Learning about myself through critique

I read a novel one of my writting buddies wrote with the intent of critiquing a genre  (young adult) fantasy that I don’t normally read. I was really afraid of committing to a critique when I wasn’t sure I could pull it off. But, better to try and let him know where I failed than to not try at all.

Amazingly — I loved it. Not that I’m posting his critique here mind you. I didn’t realize the depths of YA, and though I suspected one of my novels may be flirting with the line between adult fantasy and young adult fantasy, my buddy’s novel made me realize: Forgotten Star falls quite heavily in the genre. Shadow of Blood will too, if I take out those scenes no living being will ever see because of how awful they are. I thought I was writing dark fantasy when I started it. I was, really. But I’m really not a dark fantasy kind of gal. Not that kind of dark. So here I am with the best two prospects for a novel deal and they’re YA.

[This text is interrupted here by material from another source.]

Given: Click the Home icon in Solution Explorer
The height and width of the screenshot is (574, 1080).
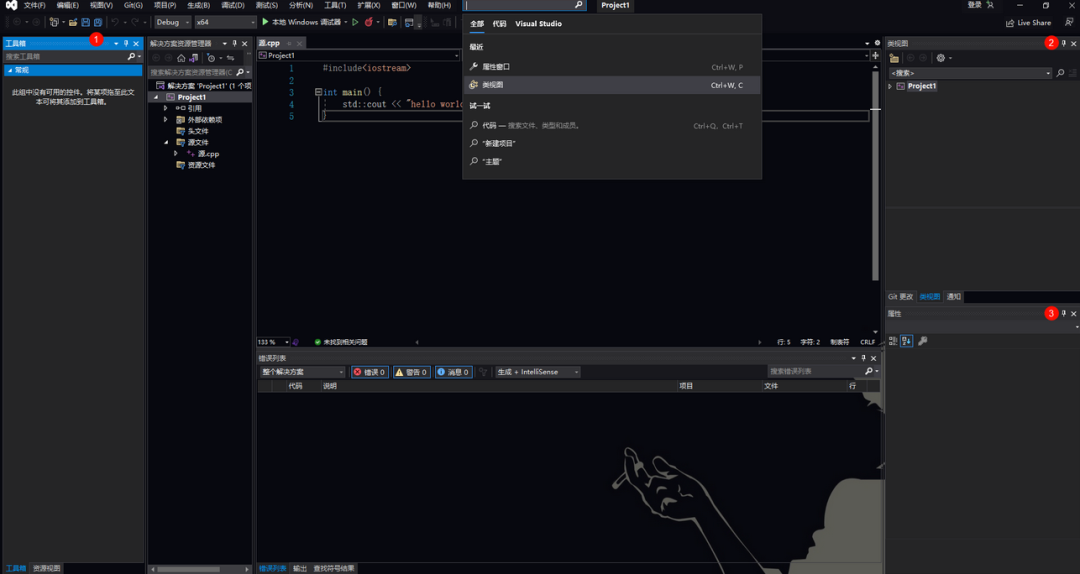Looking at the screenshot, I should click(x=181, y=58).
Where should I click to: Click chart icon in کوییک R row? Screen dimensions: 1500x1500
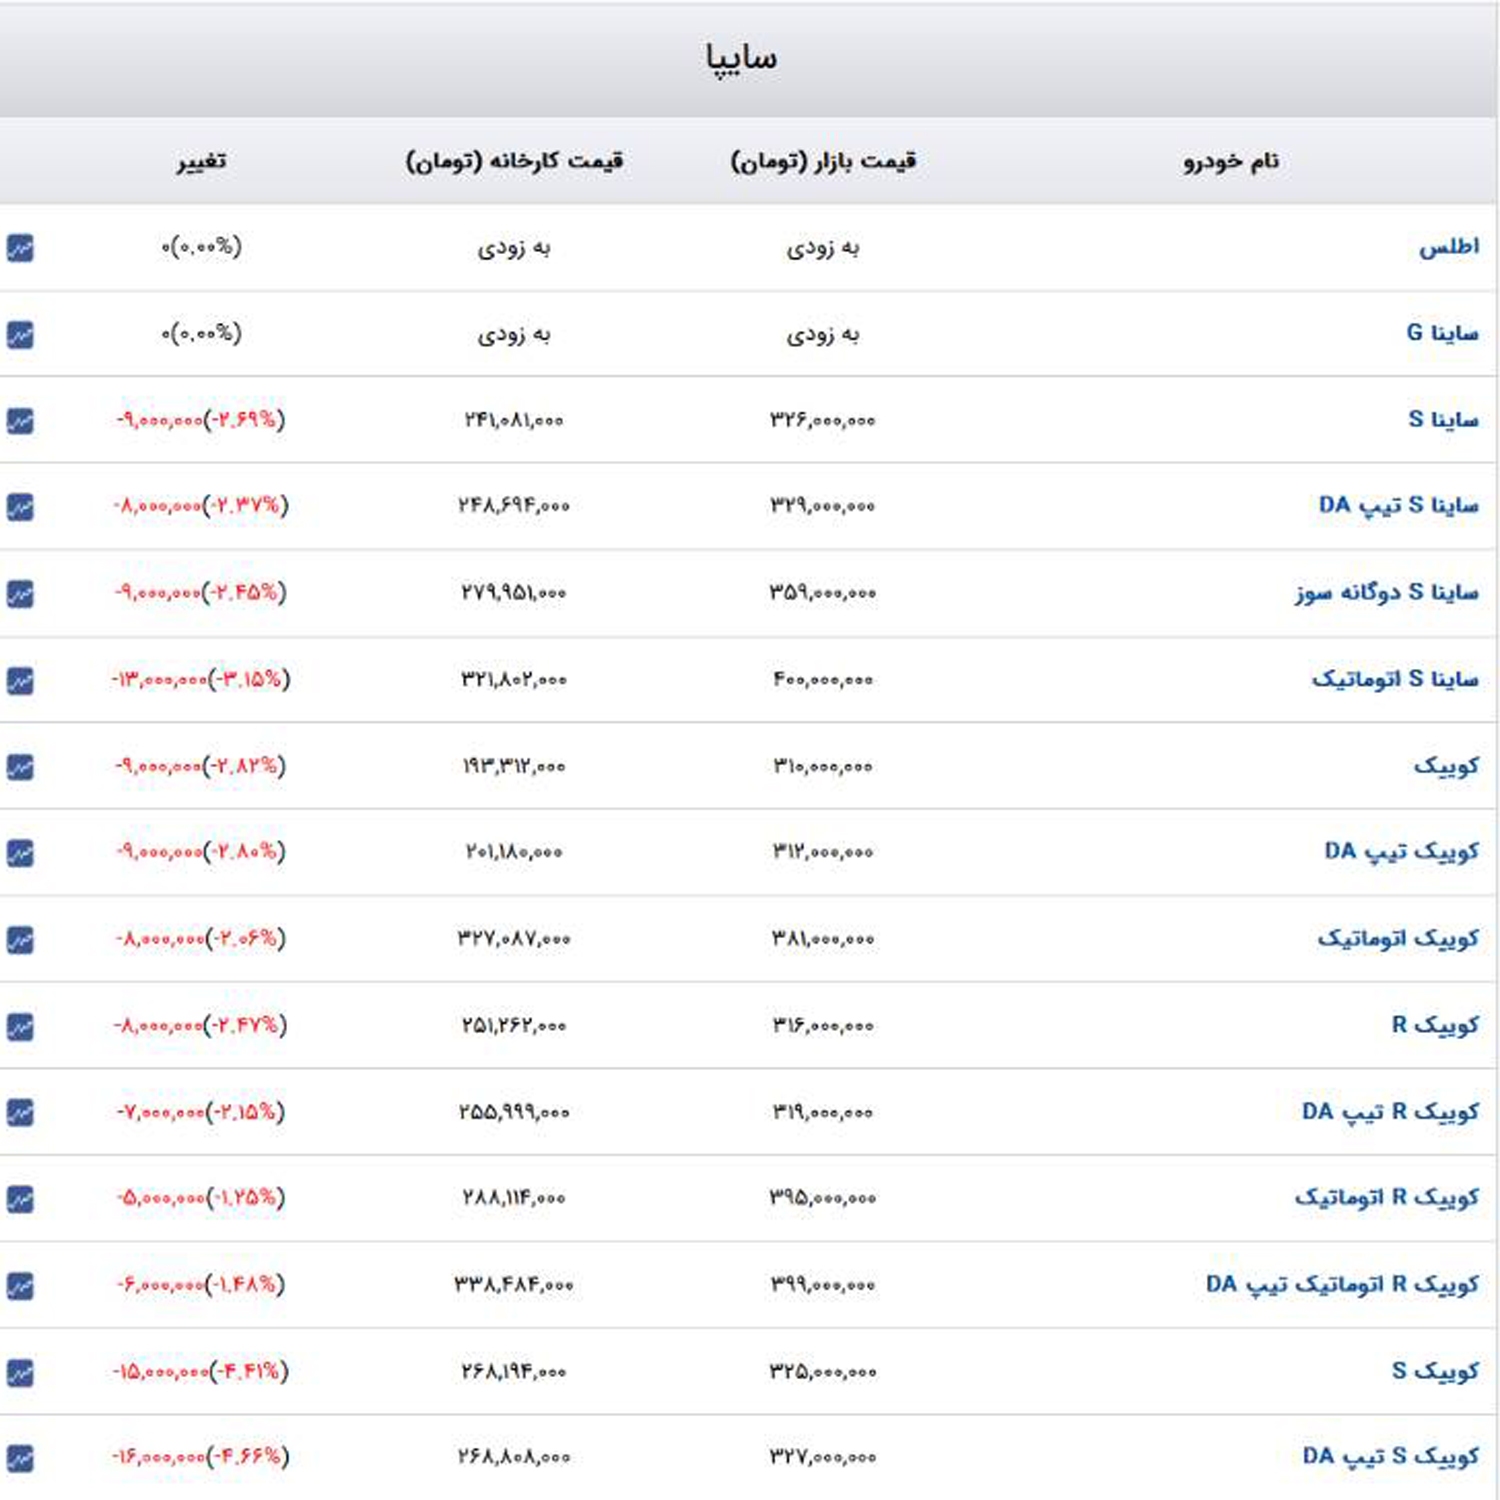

Guess this means I need to read a lot more of it. 🙂  What YA do you enjoy that’d you’d recommend? I’m also wondering if YA science fiction is as difficult to write as adult science fiction…


3 responses to “Learning about myself through critique

  1. Just ran across your blog today, and how convenient that I have something to contribute(?)

    I would suggest…
    “Earthseed” by Pamela Sargent (1983)
    Science Fiction: Teenagers raised from birth by a colony ship must grapple with the disillusionments of young adulthood before they can start a colony on a new planet.

    Ignore the consistently bad covers, inside is some good stuff.

  2. Hi David – thanks for stopping in and for the recommendation. Earthseed sounds great.

  3. There’s a lot of interest on the YA front, where adult SF is a much harder sell, so that’s all to the good. Hmm, recommendations. Well, I like Garth Nix. He writes Middle Grade and YA fantasy. Donita K. Paul writes YA fantasy. Of course there’s Tamara Pierce as well.